ABOUT THIS TASK: Search the entries for the word "will" and pull out each line that has it.

THE DATA:
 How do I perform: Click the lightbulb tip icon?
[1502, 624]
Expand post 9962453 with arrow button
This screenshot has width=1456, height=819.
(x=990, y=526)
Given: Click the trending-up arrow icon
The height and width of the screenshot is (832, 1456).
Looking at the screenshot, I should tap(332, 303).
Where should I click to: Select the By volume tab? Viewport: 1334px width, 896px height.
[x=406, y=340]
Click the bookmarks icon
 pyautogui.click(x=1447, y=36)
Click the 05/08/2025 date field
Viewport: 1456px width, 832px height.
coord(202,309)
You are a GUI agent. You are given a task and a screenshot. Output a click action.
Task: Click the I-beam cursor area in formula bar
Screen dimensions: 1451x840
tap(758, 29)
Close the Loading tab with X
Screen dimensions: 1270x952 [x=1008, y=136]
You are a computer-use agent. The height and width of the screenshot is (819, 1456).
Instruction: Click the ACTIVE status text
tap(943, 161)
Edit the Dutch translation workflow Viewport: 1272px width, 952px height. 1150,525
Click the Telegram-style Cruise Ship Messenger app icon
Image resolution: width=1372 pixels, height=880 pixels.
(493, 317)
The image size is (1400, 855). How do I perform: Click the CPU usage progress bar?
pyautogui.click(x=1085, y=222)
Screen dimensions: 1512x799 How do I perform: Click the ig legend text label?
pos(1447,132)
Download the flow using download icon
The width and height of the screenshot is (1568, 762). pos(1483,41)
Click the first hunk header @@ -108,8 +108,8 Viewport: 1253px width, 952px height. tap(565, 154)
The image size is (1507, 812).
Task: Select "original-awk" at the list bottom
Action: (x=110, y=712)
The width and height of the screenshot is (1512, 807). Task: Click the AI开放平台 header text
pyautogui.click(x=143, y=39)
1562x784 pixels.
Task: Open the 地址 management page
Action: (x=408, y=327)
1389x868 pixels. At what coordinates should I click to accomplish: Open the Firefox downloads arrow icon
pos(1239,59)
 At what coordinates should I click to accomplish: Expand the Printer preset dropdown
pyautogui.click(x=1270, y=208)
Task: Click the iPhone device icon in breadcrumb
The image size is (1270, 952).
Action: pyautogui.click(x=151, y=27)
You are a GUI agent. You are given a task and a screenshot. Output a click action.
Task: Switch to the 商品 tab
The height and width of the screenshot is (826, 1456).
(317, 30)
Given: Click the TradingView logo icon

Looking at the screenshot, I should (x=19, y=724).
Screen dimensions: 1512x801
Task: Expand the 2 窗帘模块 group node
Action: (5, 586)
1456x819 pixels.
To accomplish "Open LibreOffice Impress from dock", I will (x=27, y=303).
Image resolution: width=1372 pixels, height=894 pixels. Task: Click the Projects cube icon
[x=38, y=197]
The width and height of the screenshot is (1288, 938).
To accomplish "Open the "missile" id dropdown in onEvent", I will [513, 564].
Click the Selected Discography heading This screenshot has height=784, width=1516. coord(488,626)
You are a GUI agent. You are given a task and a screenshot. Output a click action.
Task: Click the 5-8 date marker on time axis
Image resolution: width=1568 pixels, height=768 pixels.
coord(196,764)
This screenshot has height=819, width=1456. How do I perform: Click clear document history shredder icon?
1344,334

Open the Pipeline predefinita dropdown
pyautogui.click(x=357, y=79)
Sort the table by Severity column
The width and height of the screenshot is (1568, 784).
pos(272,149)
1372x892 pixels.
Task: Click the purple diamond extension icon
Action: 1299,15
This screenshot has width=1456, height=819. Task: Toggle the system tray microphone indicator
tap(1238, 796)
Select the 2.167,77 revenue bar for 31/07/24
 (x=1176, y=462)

THE ANSWER:
To accomplish "Open LibreOffice Impress from dock", I will (x=27, y=303).
To accomplish "Open the "missile" id dropdown in onEvent", I will [513, 564].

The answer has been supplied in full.